# Extended Kalman Filter - Basic Questions

Hey guys,

I’m looking through the code for the EKF and Dynamic Models and have a few questions (I’m particularly interested in using these libraries for purposes of writing my own dynamic model).

1. I’m curious why you guys put use no_grad when writing the jacobians. For example I see the code:
``````def jacobian(self, dt):
"""
Compute and return cached native state transition Jacobian (F) over
time interval ``dt``.

:param dt: time interval to integrate over.
:return: Read-only Jacobian (F) of integration map (f).
"""
if dt not in self._F_cache:
d = self._dimension
F = eye_like(self.sa2, d)
F[: d // 2, d // 2 :] = dt * eye_like(self.sa2, d // 2)
self._F_cache[dt] = F

return self._F_cache[dt]
``````

It appears this means that this particular dynamic model will not allow learning to propagate through the matrix F here. Does this mean that learning the transition jacobian is not an intention of the EKF?

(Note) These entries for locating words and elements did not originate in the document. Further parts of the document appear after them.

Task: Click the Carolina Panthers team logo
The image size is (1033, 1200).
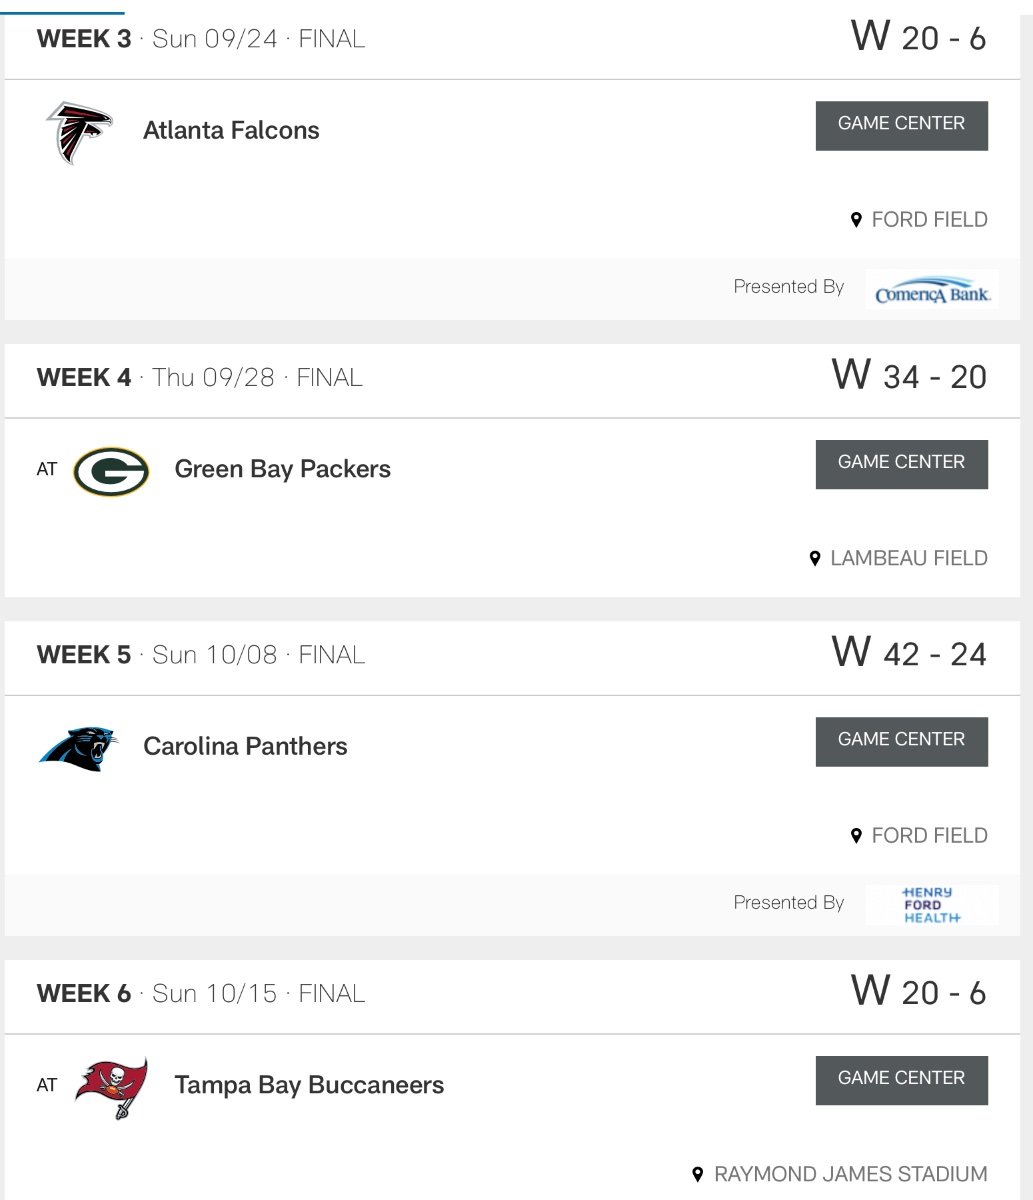Action: (79, 748)
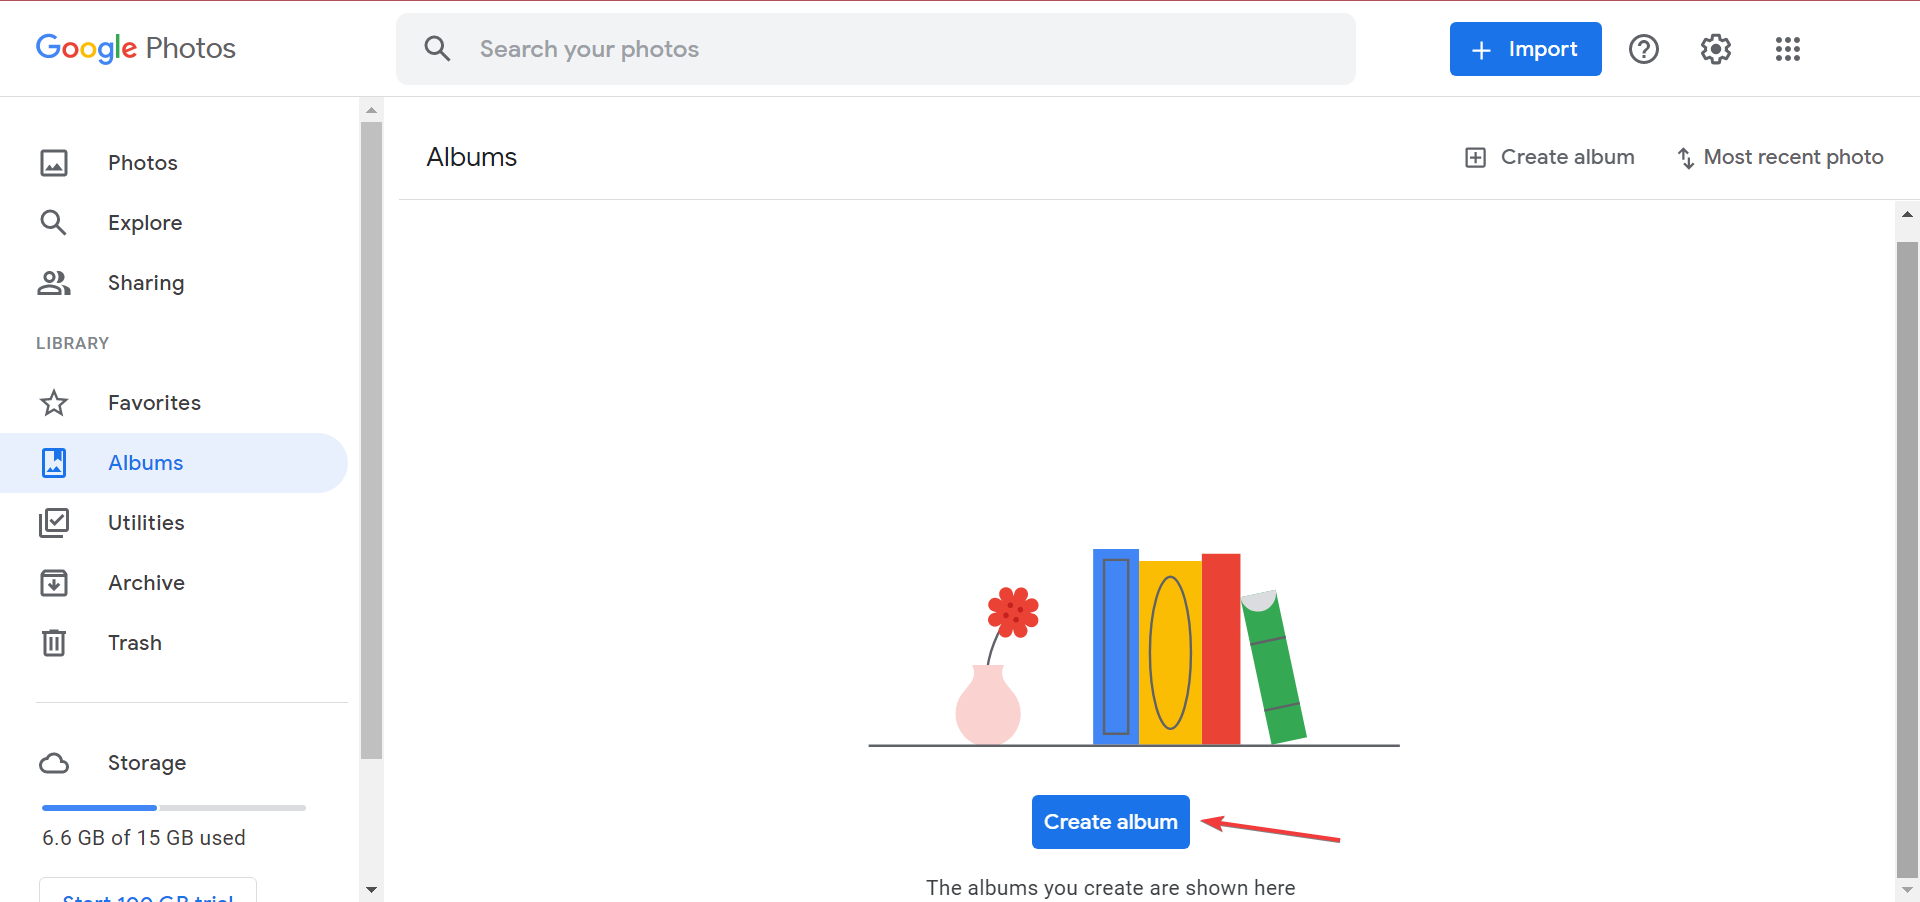This screenshot has width=1920, height=902.
Task: Click Create album in the header
Action: pyautogui.click(x=1550, y=157)
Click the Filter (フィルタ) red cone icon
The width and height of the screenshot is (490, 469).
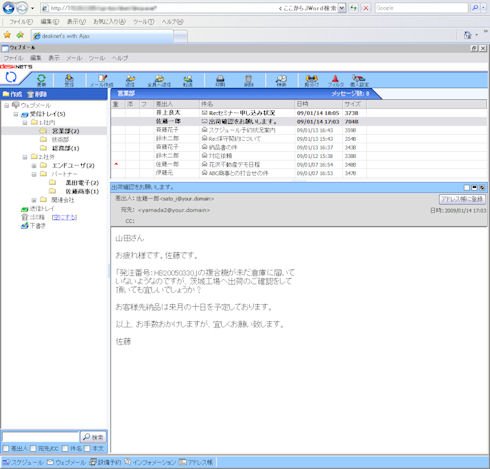(335, 80)
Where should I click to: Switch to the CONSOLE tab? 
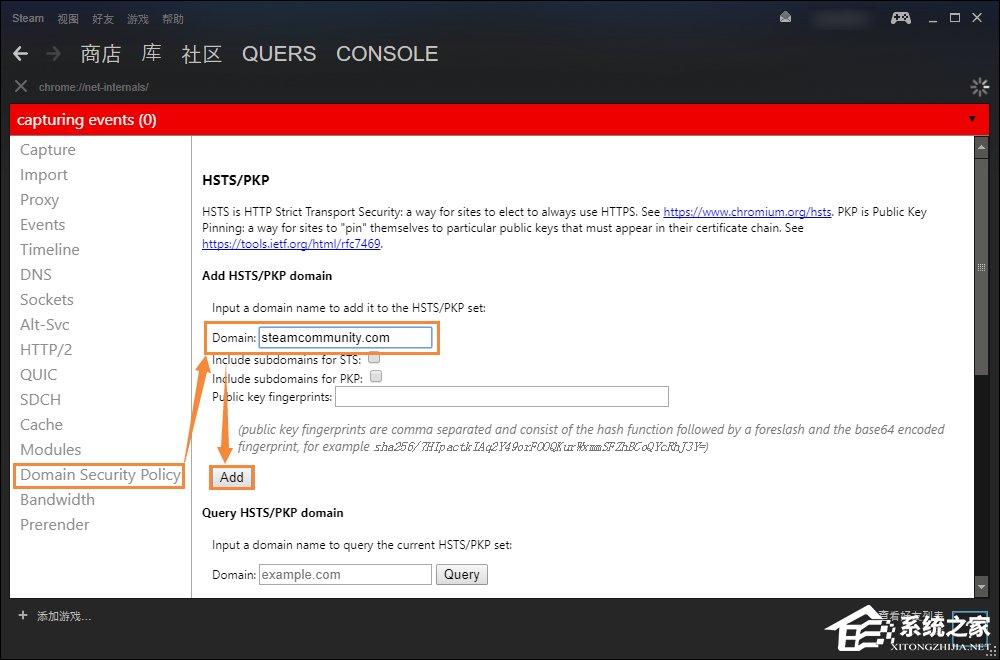387,54
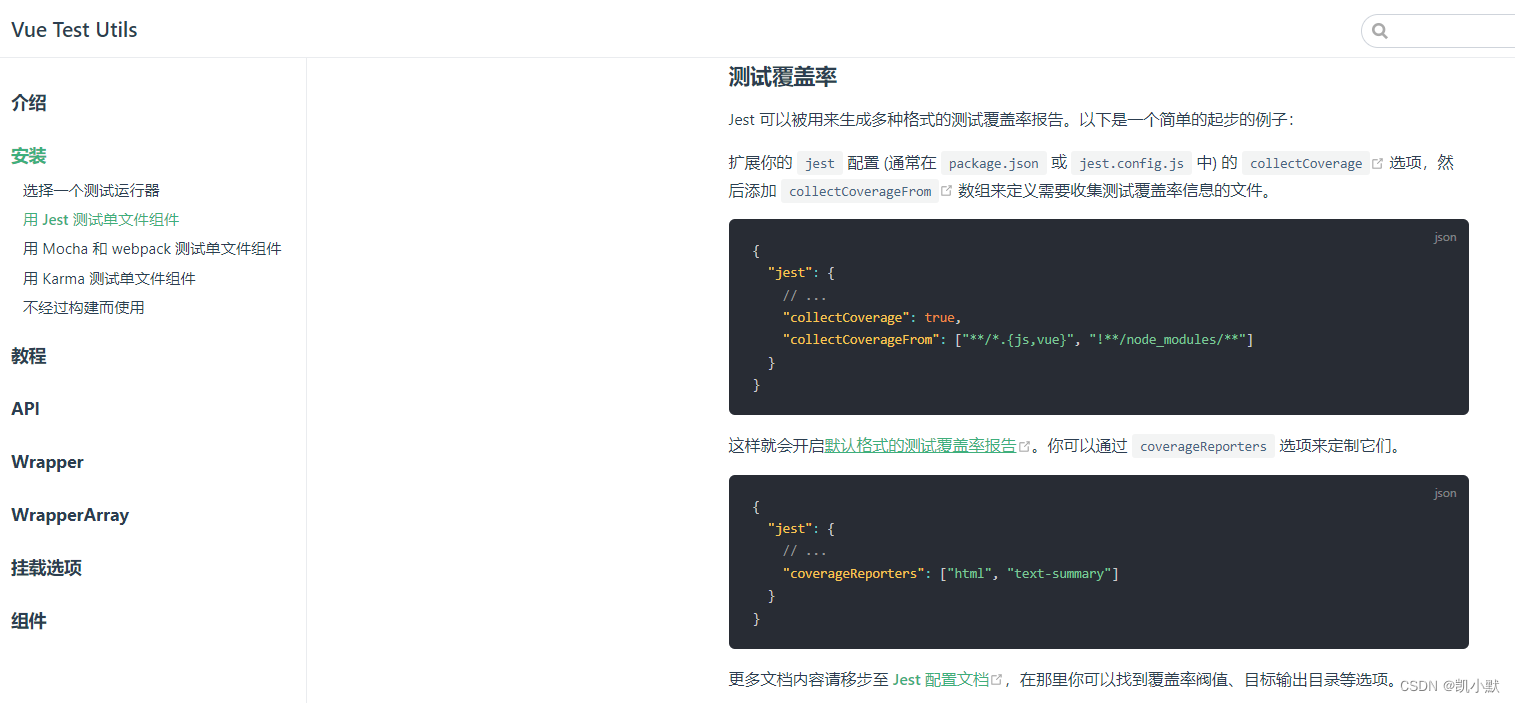The image size is (1515, 703).
Task: Click the json label on first code block
Action: pyautogui.click(x=1445, y=237)
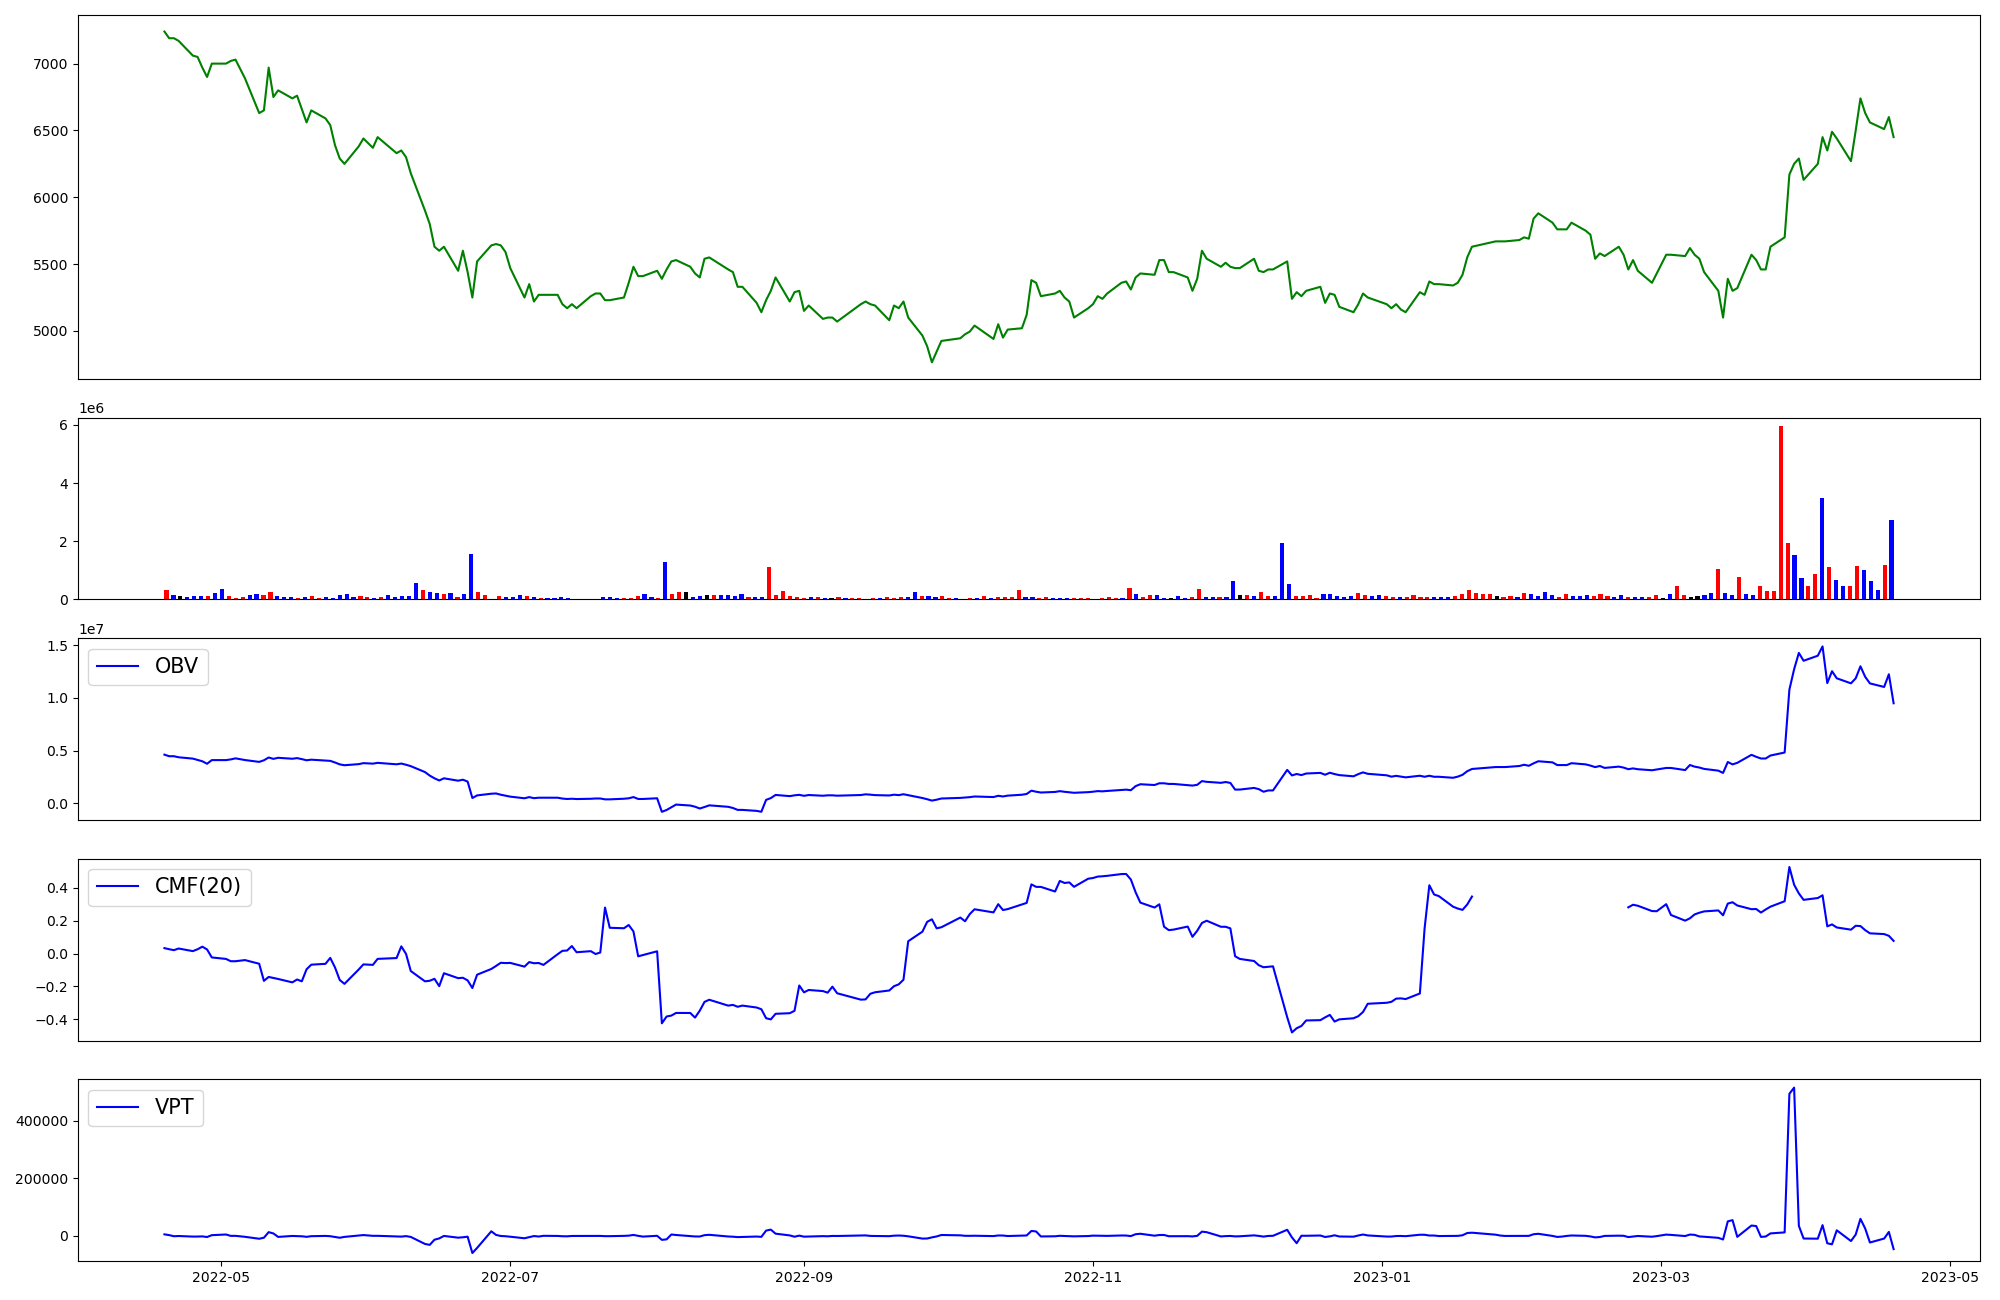Click the 0.4 tick on the CMF axis
The height and width of the screenshot is (1300, 2000).
(x=56, y=888)
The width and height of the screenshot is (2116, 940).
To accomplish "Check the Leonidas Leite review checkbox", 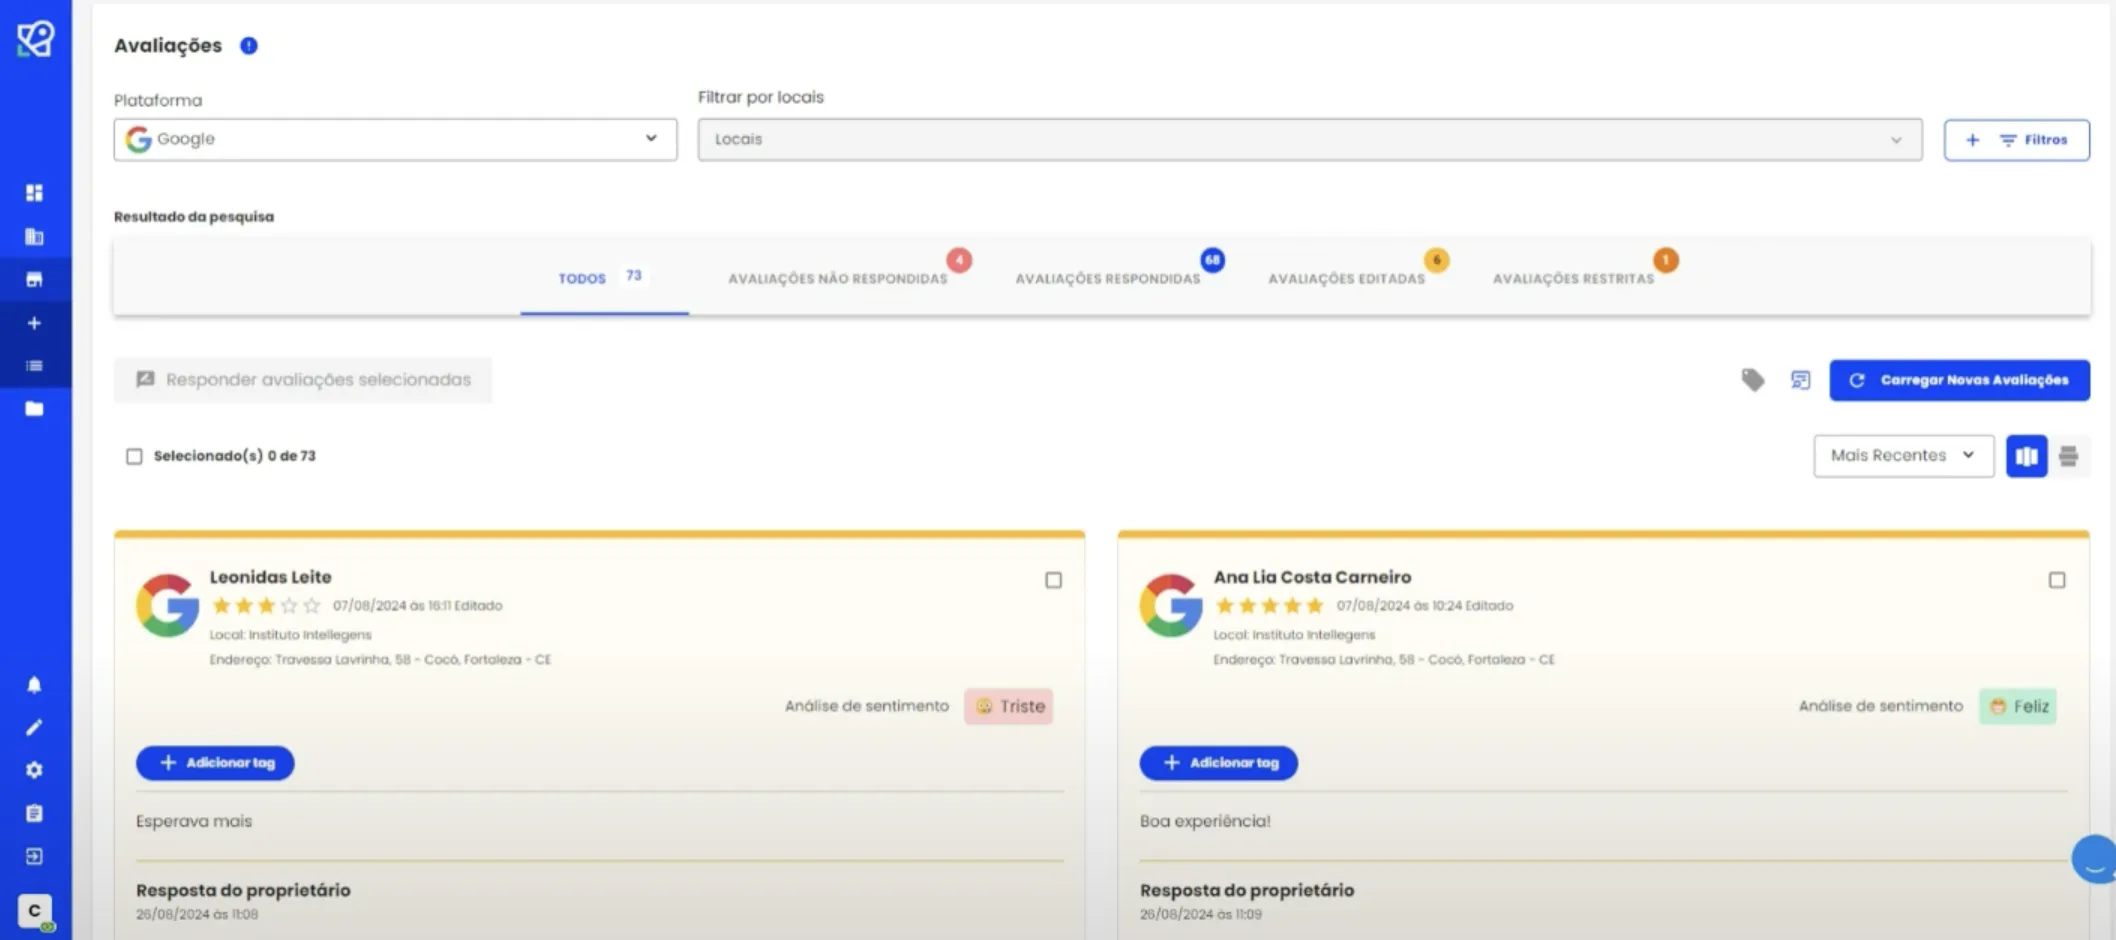I will pyautogui.click(x=1053, y=580).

1. It appears the EKF supports filtering, but not smoothing. Is this correct? For example, I’m seeing this code for the EKFDistribution:
``````def filter_states(self, value):
"""
Returns the ekf states given measurements

:param value: measurement means of shape `(time_steps, event_shape)`
:type value: torch.Tensor
"""
states = []
state = EKFState(self.dynamic_model, self.x0, self.P0, time=0.0)
assert value.shape[-1] == self.event_shape[-1]
for i, measurement_mean in enumerate(value):
if i:
state = state.predict(self.dt)
measurement = PositionMeasurement(
measurement_mean, self.measurement_cov, time=state.time
)
state, (dz, S) = state.update(measurement)
states.append(state)
return states
``````
1. How do you specify the observation matrix? I see that there is measurement_cov, but I don’t see where the observation matrix goes.

It appears this is only forward propagation for message passing. I don’t see any backward message passing. I was curious if this is indeed true, and if it is, whether backward propagation will be supported in the future.